What to work on: Beneath this instruction is a block of data; output from it exactly the lines that run from the one containing "Click the Market Strength chart title" through the one containing "Given: Open the line spacing dropdown", inclusive.

___ Data extract ___

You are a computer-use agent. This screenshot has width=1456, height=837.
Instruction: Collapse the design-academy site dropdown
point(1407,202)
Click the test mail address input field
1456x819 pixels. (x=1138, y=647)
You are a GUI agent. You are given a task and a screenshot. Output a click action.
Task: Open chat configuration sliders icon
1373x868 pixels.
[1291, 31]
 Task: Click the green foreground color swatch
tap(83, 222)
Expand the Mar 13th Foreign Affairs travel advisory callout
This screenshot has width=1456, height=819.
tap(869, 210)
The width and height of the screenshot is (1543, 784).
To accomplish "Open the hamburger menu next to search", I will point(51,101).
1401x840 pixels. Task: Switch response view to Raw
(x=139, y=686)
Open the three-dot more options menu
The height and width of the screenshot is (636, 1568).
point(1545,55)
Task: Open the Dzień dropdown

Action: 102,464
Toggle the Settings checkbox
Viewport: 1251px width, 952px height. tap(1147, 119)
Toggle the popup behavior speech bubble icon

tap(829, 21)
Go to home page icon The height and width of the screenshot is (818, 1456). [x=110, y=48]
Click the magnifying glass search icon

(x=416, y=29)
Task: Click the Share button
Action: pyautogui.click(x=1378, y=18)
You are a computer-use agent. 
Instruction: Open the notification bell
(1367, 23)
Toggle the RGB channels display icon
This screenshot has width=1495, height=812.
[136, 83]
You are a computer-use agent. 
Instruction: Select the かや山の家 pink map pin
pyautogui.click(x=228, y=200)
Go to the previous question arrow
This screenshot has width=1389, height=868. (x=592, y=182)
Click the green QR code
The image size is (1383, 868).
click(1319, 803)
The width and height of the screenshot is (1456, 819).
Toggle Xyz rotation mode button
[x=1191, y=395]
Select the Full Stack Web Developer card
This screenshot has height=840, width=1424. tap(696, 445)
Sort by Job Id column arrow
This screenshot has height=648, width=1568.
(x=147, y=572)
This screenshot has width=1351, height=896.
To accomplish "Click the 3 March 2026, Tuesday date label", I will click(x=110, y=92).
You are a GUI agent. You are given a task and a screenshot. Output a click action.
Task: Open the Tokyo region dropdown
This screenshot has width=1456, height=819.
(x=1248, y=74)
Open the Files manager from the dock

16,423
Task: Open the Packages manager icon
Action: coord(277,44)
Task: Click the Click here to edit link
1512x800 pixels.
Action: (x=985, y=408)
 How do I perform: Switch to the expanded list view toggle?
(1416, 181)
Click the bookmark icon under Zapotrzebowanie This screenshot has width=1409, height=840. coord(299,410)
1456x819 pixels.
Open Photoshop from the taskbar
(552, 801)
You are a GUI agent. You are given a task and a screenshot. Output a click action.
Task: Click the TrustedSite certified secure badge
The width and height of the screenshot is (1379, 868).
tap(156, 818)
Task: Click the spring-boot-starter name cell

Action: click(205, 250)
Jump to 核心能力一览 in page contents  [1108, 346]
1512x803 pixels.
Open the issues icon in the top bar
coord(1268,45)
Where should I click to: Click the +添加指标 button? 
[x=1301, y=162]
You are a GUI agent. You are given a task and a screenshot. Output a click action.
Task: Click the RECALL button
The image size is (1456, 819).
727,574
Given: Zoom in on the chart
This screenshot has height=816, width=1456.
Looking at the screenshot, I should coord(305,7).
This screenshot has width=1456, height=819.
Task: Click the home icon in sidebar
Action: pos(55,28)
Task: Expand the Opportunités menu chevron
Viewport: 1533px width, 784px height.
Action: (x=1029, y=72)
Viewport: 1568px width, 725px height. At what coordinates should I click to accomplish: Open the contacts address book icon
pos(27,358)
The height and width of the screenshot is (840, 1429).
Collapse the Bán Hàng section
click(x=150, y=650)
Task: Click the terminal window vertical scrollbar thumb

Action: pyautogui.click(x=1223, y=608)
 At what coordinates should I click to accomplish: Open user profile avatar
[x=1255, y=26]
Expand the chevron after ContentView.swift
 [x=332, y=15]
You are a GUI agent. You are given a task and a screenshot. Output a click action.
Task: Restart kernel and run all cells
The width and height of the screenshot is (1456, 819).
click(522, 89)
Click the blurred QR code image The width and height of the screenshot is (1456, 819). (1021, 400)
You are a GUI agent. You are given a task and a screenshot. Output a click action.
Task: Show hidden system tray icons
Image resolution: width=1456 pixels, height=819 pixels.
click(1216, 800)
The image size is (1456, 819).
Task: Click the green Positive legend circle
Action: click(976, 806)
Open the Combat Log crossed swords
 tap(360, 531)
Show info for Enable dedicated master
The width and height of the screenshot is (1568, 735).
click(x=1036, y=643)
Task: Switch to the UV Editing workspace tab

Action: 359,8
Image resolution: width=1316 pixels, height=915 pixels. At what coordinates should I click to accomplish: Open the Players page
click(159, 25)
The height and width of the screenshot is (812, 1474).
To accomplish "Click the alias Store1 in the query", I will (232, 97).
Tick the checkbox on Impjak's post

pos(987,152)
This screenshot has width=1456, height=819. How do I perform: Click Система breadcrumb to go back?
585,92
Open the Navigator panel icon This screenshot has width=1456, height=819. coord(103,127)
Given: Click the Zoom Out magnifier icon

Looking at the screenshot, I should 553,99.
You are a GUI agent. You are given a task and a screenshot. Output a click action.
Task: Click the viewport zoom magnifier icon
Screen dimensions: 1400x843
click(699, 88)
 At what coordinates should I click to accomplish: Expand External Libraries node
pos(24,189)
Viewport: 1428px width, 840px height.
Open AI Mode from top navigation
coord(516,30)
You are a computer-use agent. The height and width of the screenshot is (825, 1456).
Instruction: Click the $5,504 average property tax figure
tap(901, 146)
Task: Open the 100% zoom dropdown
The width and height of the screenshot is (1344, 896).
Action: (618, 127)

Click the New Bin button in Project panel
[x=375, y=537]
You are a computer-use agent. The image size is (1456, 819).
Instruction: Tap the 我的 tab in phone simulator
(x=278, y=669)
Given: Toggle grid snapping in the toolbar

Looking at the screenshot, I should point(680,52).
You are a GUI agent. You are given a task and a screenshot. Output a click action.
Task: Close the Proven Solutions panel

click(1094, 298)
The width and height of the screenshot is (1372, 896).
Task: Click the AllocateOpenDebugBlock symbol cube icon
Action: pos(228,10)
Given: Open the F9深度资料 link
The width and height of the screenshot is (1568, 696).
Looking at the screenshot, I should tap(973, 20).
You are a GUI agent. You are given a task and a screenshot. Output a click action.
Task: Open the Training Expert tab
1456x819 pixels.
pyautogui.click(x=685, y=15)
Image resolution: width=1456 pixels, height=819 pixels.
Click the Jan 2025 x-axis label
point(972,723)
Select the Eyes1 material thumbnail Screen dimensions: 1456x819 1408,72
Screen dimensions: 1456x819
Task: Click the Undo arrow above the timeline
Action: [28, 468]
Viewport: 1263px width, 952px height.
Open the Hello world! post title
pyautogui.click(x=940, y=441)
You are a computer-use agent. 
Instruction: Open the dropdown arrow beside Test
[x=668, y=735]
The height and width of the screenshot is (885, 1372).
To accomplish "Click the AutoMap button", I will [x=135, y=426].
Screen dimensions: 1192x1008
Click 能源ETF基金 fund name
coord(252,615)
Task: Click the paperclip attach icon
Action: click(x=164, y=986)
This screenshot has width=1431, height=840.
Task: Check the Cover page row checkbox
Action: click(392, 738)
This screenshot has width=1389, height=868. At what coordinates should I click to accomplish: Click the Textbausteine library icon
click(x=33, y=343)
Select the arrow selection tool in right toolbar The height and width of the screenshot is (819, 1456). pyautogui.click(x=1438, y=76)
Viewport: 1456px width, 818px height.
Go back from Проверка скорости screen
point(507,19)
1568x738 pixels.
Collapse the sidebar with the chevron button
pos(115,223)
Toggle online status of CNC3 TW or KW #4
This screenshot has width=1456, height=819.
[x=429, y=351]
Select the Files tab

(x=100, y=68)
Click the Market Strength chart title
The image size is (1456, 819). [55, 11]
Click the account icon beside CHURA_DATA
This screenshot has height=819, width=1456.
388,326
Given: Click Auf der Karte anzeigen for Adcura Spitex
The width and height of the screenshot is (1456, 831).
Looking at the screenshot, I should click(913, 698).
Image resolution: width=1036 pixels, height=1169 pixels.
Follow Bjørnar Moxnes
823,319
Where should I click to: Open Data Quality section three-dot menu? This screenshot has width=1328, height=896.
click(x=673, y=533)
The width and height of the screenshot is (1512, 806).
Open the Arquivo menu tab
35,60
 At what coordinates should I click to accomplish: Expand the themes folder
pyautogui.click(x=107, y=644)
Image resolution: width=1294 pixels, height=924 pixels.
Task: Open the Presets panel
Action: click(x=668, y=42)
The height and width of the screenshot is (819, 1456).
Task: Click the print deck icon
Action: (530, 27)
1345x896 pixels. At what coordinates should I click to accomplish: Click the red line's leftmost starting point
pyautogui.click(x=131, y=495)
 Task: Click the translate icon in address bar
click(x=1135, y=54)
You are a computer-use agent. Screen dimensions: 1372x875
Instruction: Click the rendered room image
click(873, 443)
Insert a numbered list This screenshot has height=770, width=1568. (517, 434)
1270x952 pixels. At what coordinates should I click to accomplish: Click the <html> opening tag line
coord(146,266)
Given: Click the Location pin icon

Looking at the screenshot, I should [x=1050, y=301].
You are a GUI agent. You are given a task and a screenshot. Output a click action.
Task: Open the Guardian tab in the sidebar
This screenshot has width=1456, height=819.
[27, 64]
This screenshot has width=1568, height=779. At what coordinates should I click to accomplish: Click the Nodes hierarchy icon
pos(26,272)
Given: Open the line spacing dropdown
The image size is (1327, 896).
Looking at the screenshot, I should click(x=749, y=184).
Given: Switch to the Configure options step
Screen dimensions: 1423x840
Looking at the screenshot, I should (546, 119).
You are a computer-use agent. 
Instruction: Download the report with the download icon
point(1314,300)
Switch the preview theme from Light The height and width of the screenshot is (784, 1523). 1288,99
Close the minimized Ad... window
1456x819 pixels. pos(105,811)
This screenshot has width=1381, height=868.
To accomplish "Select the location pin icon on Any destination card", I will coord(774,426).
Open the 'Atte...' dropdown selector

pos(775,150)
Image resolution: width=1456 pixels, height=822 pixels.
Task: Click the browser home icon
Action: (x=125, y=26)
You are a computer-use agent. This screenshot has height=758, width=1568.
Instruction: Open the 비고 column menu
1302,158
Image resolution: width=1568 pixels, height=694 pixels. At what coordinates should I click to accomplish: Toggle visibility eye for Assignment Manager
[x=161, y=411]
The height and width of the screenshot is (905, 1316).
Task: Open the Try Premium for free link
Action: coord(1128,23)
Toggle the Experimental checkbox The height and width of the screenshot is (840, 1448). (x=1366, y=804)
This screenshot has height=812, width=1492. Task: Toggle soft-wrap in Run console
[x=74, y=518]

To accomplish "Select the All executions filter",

___

Response to the exercise:
Click the Market Strength chart title
The image size is (1456, 819). [55, 11]
Click the account icon beside CHURA_DATA
This screenshot has height=819, width=1456.
388,326
Given: Click Auf der Karte anzeigen for Adcura Spitex
The width and height of the screenshot is (1456, 831).
Looking at the screenshot, I should click(913, 698).
Image resolution: width=1036 pixels, height=1169 pixels.
Follow Bjørnar Moxnes
823,319
Where should I click to: Open Data Quality section three-dot menu? This screenshot has width=1328, height=896.
click(x=673, y=533)
The width and height of the screenshot is (1512, 806).
Open the Arquivo menu tab
35,60
 At what coordinates should I click to accomplish: Expand the themes folder
pyautogui.click(x=107, y=644)
Image resolution: width=1294 pixels, height=924 pixels.
Task: Open the Presets panel
Action: click(x=668, y=42)
The height and width of the screenshot is (819, 1456).
Task: Click the print deck icon
Action: (530, 27)
1345x896 pixels. At what coordinates should I click to accomplish: Click the red line's leftmost starting point
pyautogui.click(x=131, y=495)
 Task: Click the translate icon in address bar
click(x=1135, y=54)
You are a computer-use agent. Screen dimensions: 1372x875
Instruction: Click the rendered room image
click(873, 443)
Insert a numbered list This screenshot has height=770, width=1568. (517, 434)
1270x952 pixels. At what coordinates should I click to accomplish: Click the <html> opening tag line
coord(146,266)
Given: Click the Location pin icon

Looking at the screenshot, I should [x=1050, y=301].
You are a GUI agent. You are given a task and a screenshot. Output a click action.
Task: Open the Guardian tab in the sidebar
This screenshot has width=1456, height=819.
[27, 64]
This screenshot has width=1568, height=779. At what coordinates should I click to accomplish: Click the Nodes hierarchy icon
pos(26,272)
Given: Open the line spacing dropdown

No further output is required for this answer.